* [INPUT MATERIAL]:
-- Opening Marker --
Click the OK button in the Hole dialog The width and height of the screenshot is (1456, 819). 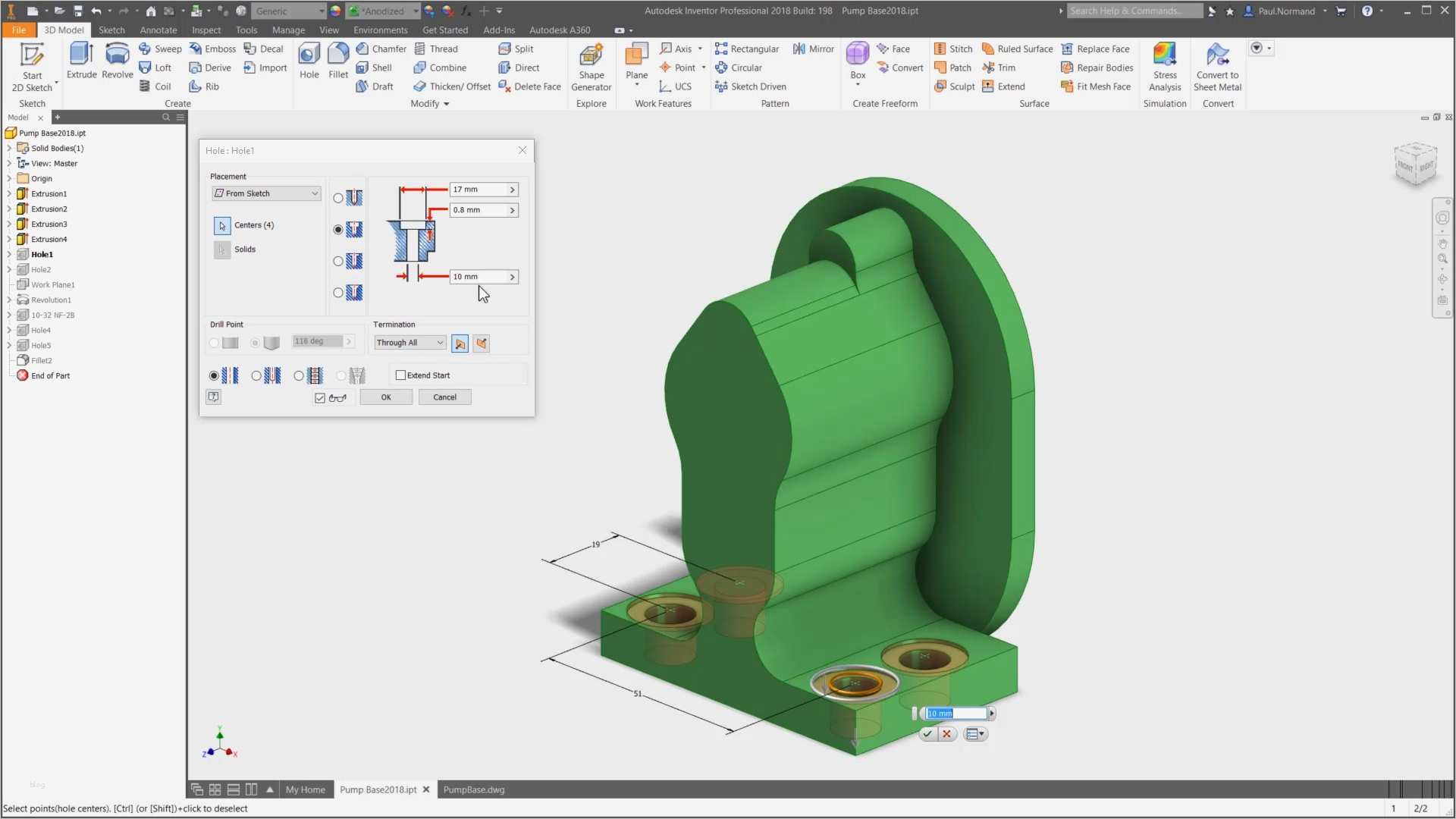click(x=386, y=397)
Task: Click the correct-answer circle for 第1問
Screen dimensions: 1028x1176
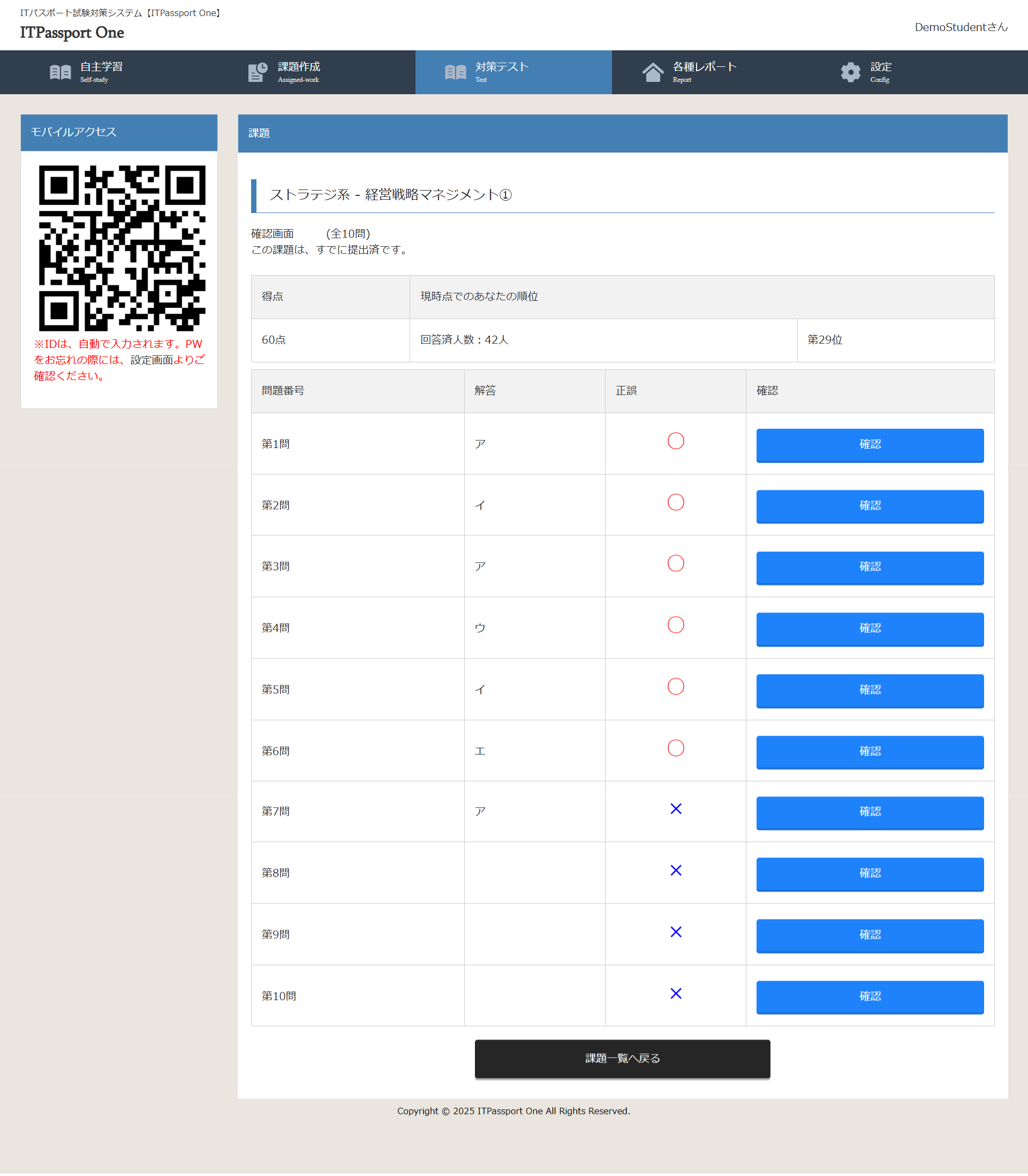Action: 675,441
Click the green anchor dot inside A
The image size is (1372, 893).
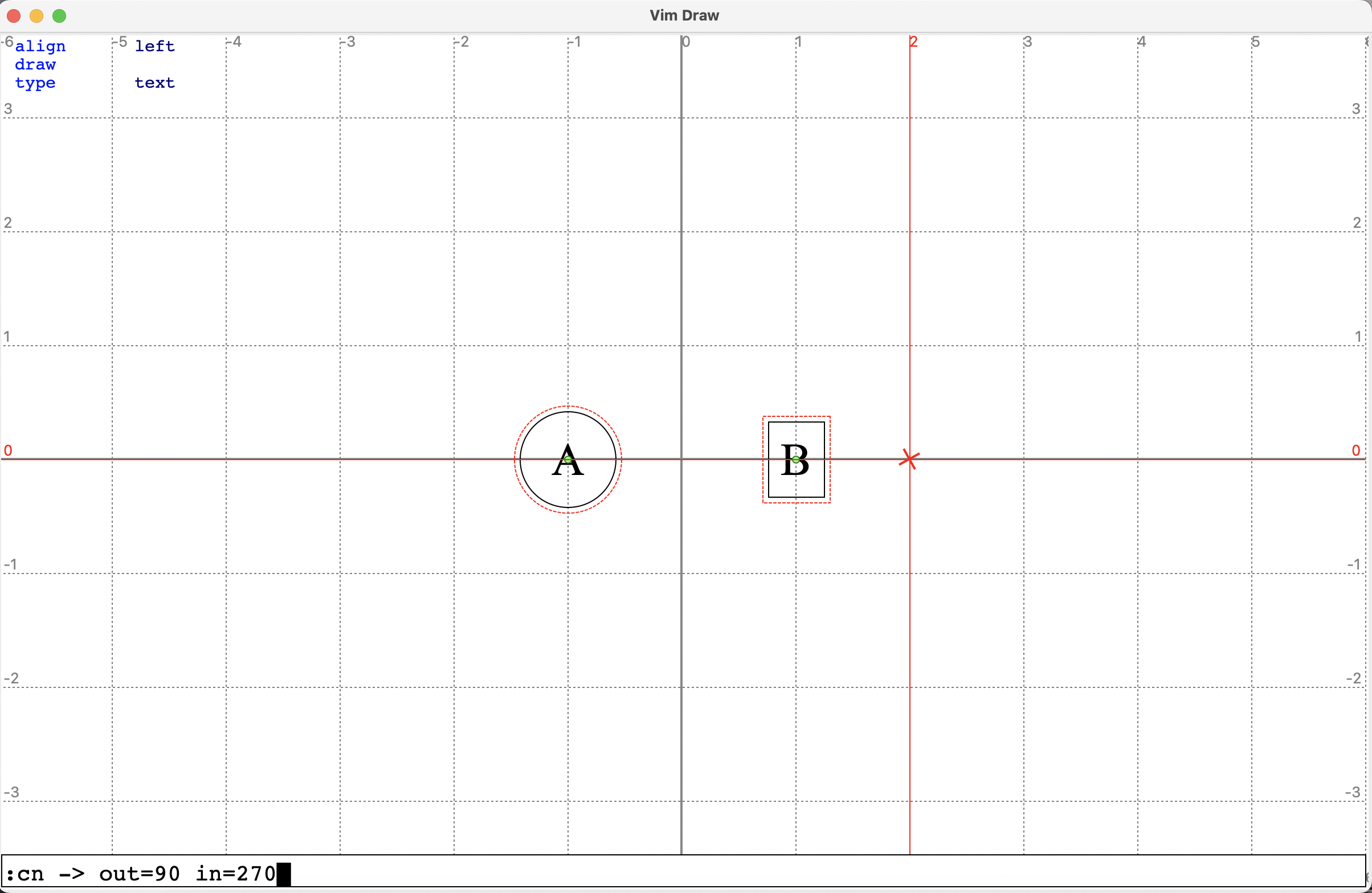568,459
-- Closing Marker --
* [TASK DIRECTIONS]:
An exact copy is needed of the lines running from the one with "Click the green anchor dot inside A" through the end of the data above, and of those lines only, without pictures.

* [TASK SOLUTION]:
Click the green anchor dot inside A
The image size is (1372, 893).
568,459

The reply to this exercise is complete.